Dans le cadre de la protection de la faune, le concept de développement durable encourage la meilleure manière de soutenir à la fois les populations locales ainsi que la faune sauvage sur une longue durée. Désormais, les plans d’aménagement des concessions forestières doivent obligatoirement inclure un volet ayant trait à la faune sauvage. La certification forestière qui s’impose progressivement dans la sous-région constitue un autre outil de promotion de l’aménagement forestier durable, y compris pour la faune. Par ailleurs, la connaissance de l’état des populations animales en présence est un prérequis indispensable à la planification de la gestion de cette ressource. C’est pourquoi, depuis quelques années, les recensements des grands et moyens mammifères se multiplient dans les forêts de production en cours d’aménagement. « Les forêts tropicales sont les dépositaires les plus importants de la biodiversité terrestre. Ce sont également les forêts les plus menacées, et moins de 12% de leur superficie sont couverts par des aires protégées. Les forêts de production, qui forment une partie importante des 88% restants, offrent donc un potentiel très important pour la conservation de la biodiversité », explique un ancien agent des services des Eaux et Forêts.

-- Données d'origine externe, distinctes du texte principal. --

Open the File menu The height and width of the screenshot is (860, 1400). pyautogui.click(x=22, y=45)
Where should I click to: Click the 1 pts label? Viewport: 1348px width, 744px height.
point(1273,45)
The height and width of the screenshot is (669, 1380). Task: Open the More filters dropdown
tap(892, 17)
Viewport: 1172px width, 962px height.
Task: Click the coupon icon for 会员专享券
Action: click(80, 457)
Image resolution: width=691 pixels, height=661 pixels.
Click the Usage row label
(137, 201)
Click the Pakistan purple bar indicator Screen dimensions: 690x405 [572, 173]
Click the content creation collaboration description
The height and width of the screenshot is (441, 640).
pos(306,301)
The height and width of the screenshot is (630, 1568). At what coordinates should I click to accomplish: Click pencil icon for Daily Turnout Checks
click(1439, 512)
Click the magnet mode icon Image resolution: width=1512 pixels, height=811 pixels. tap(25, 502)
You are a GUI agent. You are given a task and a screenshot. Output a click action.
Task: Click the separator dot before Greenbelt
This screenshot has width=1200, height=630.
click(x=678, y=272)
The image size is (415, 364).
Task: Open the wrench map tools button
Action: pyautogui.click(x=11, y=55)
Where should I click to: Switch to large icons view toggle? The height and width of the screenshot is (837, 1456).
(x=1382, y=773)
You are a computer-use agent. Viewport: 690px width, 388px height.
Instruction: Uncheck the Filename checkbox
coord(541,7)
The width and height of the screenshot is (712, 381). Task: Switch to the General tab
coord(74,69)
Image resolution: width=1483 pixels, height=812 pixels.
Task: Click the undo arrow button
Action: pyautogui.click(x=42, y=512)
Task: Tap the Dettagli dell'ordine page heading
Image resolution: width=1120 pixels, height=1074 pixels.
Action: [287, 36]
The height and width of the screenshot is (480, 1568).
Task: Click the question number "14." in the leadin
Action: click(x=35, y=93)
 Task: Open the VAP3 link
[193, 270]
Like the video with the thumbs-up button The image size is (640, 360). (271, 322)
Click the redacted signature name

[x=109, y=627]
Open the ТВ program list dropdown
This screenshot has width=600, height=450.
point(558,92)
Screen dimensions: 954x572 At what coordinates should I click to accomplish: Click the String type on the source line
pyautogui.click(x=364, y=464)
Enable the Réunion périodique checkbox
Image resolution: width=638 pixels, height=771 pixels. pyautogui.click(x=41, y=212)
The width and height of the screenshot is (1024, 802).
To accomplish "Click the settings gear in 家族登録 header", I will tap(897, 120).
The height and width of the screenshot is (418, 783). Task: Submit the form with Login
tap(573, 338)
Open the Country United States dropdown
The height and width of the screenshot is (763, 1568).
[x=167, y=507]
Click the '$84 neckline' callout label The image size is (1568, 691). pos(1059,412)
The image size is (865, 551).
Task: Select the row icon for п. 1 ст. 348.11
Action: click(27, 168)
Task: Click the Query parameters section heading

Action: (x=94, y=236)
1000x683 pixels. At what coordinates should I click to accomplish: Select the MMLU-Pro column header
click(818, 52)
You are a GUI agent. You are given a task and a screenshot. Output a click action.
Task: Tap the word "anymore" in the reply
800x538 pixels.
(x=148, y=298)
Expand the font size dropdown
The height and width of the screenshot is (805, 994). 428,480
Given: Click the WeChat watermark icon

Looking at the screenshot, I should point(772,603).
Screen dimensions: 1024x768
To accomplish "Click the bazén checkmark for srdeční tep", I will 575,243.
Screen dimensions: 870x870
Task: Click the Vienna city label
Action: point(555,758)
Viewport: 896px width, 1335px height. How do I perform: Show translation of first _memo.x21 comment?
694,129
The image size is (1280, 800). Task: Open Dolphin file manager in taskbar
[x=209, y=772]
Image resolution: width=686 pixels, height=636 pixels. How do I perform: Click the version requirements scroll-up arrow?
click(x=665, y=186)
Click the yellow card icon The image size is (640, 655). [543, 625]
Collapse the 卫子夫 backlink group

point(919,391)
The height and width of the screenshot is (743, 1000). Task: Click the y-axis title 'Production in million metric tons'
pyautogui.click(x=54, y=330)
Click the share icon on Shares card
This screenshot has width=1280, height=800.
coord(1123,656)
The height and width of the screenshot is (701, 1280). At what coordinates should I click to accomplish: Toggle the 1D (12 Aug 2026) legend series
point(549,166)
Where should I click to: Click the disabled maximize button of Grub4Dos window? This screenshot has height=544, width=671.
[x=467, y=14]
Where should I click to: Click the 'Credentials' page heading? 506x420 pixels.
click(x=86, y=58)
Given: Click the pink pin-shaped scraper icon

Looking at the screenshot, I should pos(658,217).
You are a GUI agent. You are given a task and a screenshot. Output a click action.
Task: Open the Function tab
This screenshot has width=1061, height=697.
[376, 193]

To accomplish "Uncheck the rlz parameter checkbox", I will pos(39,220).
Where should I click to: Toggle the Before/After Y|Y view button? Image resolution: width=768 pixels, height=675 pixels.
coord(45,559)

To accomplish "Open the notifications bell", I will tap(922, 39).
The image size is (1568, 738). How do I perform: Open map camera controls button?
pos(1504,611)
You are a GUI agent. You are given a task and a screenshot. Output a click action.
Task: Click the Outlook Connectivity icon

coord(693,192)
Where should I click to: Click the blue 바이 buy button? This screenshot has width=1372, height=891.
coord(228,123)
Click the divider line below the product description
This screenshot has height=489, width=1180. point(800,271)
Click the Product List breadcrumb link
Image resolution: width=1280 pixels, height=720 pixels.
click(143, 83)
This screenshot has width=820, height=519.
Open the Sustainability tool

Une croisade doit être menée par les services de la gendarmerie nationale ainsi que ceux des Eaux et Forêts en compagnie de chiens renifleurs contre le braconnage afin d’y mettre un terme. Les campagnes menées par les services de sécurité permettent de mettre la main sur d’importantes quantités de gibier issu du braconnage et dont les espèces sont intégralement protégées. En effet, au cours des exercices pratiques dans le cadre de la formation sur site des maîtres-chiens, organisés dans les zones de parcs et leurs environs par le ministère des Eaux et Forêts, les chiens renifleurs doivent être mis à contribution dans la lutte contre le braconnage pour découvrir le gibier enfoui à bord des véhicules en provenance de l’intérieur du pays.

Dans la sous-région, le Congo est victime d'un braconnage qui lèse chaque année de nombreuses espèces protégées dans les parcs nationaux. Selon une source ONG de protection de la faune entre 2004 à 2012, dans les zones de grande chasse, le pays a perdu de nombreux pachydermes en raison du braconnage.

 

 

La répression en République du Congo pourrait servir d'exemple à d’autres pays en Afrique. Aujourd’hui, dans beaucoup d’États dans l’aire de répartition de l’éléphant, les peines ne sont pas suffisamment dissuasives, mais le Congo possède la loi la plus stricte en Afrique centrale, son application est impérative.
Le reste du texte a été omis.